路远道起了身,仍是低着头,“藩王驾到,属下不知便罢,此刻得知,还望藩王大驾移到属下的别院,属下定当好生款待,以表此心。”
“不必了,夜深了,莫要扰了他人安宁,快带着他们离开吧。”呼尔赫沉声言毕,便转身回到了房间。
路远道深深鞠了一躬,直听到呼尔赫关门的声音,这才缓缓抬起头来,回头看了看自己的儿子,目光严厉,“畜生,还不给我滚回去。”
路太守的儿子听了这话,吓的一缩脑袋,灰溜溜地走了。
呼尔赫一回了房,便见到夏沐瑶一脸关切的表情,之前她一直淡漠疏离,对他的事从未关心过,更别提担心了。
“他们都走了?”夏沐瑶轻声问道。
呼尔赫点了点头。
“他们是什么人?”夏沐瑶仍是心有余悸,刚刚呼尔赫身上血迹斑斑的样子实在太令她害怕了。
“今晚我们在街市上遇见的那个泼皮,带着人来寻仇,已经没事了,莫担心。”呼尔赫摸了摸夏沐瑶苍白的小脸,“夜深了,早点休息罢。”
夏沐瑶点了点头,她一直为呼尔赫揪着心,竟忘记了困顿,此刻一切平息了,疲惫感立刻涌了上来,她倚在呼尔赫怀里,轻声说了句:“你抱我上床,我走不动。”

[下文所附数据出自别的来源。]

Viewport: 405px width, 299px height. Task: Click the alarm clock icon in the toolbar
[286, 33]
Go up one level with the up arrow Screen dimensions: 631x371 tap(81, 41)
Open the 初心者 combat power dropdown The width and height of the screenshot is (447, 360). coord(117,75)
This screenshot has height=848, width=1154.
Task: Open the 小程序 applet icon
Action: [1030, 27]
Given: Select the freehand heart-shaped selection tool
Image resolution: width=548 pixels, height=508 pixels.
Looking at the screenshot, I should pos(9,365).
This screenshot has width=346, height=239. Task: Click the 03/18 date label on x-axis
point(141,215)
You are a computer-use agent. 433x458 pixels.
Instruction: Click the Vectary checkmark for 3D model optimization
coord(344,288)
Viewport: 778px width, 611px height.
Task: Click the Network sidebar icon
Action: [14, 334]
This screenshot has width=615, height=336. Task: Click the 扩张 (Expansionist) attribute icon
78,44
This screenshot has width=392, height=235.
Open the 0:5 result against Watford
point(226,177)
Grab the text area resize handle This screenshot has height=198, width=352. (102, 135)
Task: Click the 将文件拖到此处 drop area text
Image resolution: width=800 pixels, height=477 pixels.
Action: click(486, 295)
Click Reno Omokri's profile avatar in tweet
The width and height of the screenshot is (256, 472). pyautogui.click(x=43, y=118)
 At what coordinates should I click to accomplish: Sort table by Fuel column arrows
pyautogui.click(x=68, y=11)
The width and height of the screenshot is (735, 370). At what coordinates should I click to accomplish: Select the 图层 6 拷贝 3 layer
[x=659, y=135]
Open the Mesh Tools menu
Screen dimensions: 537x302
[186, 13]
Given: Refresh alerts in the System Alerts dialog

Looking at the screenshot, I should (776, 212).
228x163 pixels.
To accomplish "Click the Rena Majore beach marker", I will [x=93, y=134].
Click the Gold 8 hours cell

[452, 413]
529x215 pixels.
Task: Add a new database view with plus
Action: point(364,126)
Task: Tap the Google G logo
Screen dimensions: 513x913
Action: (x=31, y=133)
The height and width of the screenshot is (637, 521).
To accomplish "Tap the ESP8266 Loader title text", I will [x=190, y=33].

呼尔赫便一个用力将夏沐瑶打横抱了,笑着问道:“瑶儿,你这是对我撒娇吗?”
夏沐瑶抿着嘴笑了笑,“你是我的夫君,难道我不可以对你撒娇吗?”
“夫君,”呼尔赫重复了一遍,满足地叹了一声,“瑶儿,你再唤我一声夫君。”
“夫君。”瑶儿仰着小脸,轻声唤道。
呼尔赫低下头,在瑶儿的小嘴上轻轻亲了一口,而后应道:“哎。”
经过这段时间的日夜相对,呼尔赫这把火终究是将夏沐瑶这块冰渐渐融化了。
翌日,夏沐瑶起得较晚,反正有一日的时间去逛街市,看红叶,呼尔赫便让她多歇会儿,省得一会儿出去逛着逛着,便没了力气。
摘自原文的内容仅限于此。